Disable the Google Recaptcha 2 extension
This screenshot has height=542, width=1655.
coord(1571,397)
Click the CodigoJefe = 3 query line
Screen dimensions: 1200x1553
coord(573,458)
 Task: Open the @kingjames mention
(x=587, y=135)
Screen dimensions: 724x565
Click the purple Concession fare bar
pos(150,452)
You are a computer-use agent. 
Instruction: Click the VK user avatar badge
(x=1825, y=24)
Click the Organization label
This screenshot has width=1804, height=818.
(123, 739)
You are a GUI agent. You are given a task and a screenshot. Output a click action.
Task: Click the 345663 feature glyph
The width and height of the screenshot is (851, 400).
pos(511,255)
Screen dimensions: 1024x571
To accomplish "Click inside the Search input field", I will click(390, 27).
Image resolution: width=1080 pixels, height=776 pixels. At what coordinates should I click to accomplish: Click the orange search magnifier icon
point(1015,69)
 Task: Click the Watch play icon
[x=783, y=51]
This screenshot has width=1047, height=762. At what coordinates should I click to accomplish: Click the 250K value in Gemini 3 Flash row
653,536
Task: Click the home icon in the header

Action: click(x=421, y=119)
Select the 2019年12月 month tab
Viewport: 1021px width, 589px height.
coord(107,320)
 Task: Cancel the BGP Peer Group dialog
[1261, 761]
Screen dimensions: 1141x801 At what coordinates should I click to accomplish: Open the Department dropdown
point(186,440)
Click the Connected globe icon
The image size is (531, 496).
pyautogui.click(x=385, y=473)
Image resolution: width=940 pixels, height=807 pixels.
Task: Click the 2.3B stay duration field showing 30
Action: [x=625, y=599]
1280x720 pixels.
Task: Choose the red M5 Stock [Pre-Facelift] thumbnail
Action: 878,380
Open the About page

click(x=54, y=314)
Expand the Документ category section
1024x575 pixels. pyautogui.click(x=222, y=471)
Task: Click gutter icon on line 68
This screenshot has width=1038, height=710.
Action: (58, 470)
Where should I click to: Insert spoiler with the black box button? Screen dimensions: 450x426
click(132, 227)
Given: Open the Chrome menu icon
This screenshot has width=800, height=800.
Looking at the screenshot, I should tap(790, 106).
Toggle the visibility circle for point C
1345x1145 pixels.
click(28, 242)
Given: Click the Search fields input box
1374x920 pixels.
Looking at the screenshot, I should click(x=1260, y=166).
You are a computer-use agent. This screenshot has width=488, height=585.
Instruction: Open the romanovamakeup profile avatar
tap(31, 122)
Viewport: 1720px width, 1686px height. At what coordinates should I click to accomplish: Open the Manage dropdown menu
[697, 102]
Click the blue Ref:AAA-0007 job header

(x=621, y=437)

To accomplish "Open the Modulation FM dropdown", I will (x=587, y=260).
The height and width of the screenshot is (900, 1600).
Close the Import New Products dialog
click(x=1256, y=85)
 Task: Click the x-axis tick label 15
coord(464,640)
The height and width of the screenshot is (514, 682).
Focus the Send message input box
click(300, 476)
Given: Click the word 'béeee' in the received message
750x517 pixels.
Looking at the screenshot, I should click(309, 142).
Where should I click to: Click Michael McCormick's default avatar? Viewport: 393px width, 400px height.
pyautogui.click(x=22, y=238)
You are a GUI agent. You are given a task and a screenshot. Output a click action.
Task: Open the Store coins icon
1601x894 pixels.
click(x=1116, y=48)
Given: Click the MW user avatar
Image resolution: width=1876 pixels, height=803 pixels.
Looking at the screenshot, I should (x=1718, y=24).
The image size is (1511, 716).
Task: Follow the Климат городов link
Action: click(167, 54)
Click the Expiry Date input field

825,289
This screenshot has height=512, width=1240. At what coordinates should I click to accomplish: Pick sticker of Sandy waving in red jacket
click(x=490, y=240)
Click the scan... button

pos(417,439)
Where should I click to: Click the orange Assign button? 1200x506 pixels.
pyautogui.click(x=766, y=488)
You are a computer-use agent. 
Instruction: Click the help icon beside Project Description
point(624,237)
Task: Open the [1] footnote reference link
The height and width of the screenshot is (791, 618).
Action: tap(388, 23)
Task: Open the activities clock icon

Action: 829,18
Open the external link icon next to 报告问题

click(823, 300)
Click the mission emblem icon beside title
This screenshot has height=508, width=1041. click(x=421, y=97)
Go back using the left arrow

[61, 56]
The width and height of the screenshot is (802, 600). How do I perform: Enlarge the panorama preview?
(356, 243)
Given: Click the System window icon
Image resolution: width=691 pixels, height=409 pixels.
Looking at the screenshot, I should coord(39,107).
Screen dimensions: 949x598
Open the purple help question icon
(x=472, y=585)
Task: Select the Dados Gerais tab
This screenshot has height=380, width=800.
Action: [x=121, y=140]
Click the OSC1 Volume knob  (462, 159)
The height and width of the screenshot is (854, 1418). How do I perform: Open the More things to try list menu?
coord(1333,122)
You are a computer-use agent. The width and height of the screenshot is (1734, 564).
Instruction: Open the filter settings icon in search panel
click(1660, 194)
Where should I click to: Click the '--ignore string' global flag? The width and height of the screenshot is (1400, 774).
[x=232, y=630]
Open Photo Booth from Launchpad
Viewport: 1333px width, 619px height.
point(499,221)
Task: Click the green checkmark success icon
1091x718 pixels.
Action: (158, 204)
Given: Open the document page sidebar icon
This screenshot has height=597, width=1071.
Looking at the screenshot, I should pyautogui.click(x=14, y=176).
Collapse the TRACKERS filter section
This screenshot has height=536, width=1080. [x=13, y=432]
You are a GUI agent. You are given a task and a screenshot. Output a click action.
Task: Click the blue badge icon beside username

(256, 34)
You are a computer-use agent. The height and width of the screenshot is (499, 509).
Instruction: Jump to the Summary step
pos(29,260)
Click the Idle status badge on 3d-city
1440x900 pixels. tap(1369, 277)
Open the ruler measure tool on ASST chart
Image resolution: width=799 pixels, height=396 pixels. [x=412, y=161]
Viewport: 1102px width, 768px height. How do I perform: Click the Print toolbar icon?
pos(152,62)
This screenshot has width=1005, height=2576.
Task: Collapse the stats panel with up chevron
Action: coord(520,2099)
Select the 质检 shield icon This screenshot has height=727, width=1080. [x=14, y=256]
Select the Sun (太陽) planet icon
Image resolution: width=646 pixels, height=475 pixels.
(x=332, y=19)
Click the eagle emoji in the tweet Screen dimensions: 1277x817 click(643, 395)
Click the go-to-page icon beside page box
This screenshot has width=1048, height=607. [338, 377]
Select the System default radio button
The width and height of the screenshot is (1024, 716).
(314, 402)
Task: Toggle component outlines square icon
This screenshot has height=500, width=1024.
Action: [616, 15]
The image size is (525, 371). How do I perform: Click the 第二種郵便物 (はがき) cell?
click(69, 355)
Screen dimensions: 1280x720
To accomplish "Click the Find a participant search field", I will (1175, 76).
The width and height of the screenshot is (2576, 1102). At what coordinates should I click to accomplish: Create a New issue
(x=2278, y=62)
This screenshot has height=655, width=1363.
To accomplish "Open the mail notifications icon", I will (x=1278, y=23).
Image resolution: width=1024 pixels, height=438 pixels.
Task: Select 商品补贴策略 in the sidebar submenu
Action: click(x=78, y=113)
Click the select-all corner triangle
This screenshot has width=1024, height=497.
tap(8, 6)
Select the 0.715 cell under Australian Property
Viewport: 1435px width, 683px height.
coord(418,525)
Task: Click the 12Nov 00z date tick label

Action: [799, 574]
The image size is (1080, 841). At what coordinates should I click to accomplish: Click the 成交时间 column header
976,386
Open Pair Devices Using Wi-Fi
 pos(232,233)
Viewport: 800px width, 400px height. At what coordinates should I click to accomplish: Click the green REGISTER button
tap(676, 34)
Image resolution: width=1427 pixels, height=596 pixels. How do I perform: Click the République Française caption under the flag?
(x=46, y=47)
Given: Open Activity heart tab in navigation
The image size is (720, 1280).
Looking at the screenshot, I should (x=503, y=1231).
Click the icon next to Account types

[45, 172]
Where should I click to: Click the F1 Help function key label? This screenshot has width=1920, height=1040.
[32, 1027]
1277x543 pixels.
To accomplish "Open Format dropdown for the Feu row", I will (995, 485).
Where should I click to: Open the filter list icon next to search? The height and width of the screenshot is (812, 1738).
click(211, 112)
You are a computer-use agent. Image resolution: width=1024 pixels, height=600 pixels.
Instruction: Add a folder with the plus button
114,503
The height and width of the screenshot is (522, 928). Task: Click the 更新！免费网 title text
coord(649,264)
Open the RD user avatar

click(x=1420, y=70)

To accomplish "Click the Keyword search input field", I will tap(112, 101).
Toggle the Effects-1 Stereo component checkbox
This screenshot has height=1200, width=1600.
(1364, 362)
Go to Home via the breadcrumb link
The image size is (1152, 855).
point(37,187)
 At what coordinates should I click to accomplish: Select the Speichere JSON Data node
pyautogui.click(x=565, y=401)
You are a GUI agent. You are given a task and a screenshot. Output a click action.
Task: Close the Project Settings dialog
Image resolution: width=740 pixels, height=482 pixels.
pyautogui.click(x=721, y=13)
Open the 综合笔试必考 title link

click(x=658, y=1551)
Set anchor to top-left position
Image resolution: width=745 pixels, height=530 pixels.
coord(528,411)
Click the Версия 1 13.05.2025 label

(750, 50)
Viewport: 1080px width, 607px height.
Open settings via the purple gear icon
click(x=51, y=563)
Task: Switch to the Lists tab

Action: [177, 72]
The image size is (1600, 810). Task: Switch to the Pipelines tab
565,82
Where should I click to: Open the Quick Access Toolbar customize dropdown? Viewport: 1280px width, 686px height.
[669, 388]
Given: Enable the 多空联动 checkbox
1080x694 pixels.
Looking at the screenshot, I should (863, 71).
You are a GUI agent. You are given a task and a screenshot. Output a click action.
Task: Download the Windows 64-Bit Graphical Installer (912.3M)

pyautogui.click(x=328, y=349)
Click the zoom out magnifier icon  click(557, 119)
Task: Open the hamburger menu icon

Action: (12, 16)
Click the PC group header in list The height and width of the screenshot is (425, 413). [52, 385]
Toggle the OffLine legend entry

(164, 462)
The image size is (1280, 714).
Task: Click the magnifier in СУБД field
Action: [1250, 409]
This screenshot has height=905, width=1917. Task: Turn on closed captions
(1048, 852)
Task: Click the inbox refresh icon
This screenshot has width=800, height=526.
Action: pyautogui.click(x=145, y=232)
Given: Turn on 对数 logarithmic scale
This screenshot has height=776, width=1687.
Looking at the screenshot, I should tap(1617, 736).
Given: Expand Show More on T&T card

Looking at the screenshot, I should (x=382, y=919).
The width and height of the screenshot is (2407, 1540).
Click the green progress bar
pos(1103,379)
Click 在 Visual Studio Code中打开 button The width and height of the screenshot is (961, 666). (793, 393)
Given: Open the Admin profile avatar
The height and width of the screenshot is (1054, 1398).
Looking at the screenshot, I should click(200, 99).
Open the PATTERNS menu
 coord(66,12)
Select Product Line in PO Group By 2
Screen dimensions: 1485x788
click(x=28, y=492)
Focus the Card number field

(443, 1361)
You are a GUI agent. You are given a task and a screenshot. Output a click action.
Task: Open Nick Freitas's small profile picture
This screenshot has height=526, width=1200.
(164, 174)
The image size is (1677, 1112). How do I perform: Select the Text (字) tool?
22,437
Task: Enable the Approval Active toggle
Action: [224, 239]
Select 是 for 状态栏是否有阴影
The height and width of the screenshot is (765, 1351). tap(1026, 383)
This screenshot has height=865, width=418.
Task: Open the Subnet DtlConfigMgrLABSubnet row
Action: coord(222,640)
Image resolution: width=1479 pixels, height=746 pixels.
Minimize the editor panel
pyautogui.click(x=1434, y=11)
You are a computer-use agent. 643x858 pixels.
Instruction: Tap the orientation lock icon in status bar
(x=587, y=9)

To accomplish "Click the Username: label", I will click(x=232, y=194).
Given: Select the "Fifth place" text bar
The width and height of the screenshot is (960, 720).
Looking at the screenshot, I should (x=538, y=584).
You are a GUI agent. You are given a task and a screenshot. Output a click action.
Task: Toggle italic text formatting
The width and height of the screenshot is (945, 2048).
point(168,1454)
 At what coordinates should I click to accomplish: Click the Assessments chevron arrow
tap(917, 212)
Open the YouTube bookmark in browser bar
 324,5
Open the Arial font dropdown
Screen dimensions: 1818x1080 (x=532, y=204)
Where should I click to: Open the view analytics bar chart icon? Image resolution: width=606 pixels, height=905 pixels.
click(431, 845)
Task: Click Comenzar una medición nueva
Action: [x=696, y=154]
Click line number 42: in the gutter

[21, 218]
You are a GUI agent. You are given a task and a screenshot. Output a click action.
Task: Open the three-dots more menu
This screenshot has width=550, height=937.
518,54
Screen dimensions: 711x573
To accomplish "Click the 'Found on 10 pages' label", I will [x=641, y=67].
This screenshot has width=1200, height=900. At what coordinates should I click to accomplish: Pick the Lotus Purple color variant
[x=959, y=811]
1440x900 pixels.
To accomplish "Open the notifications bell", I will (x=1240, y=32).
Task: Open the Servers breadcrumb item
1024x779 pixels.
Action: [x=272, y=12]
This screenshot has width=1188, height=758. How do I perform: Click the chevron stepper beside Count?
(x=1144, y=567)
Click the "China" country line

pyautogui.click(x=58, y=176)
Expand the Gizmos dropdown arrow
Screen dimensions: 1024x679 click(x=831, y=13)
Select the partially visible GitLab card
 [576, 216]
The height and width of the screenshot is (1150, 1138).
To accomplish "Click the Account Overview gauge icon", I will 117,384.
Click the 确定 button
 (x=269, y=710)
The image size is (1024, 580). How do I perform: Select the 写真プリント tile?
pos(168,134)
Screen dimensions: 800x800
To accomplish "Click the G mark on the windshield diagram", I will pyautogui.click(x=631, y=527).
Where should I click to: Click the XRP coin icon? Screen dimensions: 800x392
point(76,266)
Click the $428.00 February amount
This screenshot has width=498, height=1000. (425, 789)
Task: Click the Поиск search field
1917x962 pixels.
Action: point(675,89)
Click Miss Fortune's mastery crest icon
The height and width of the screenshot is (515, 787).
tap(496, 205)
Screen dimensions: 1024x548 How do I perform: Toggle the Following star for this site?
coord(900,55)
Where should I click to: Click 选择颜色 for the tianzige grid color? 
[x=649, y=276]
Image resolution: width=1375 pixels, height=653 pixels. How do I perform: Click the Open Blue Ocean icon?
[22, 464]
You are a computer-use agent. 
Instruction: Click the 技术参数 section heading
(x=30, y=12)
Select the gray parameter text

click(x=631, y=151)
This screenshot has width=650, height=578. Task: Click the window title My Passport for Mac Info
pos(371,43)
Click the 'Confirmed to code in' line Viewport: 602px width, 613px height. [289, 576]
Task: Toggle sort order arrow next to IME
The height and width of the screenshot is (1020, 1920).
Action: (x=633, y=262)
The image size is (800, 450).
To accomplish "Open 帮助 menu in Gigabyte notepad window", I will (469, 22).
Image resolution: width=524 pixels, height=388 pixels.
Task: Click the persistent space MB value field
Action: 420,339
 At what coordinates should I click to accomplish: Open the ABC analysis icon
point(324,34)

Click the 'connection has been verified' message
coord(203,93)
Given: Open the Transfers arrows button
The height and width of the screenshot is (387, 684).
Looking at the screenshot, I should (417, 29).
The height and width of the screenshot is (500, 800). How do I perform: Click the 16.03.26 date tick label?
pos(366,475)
★ ★ ★ ★
Problem statement: Exactly the lines from the start of the entries through the one bearing "Click the Organization label" are to be output, with both ends included.

Output for this task:
Disable the Google Recaptcha 2 extension
This screenshot has height=542, width=1655.
coord(1571,397)
Click the CodigoJefe = 3 query line
Screen dimensions: 1200x1553
coord(573,458)
 Task: Open the @kingjames mention
(x=587, y=135)
Screen dimensions: 724x565
Click the purple Concession fare bar
pos(150,452)
You are a computer-use agent. 
Instruction: Click the VK user avatar badge
(x=1825, y=24)
Click the Organization label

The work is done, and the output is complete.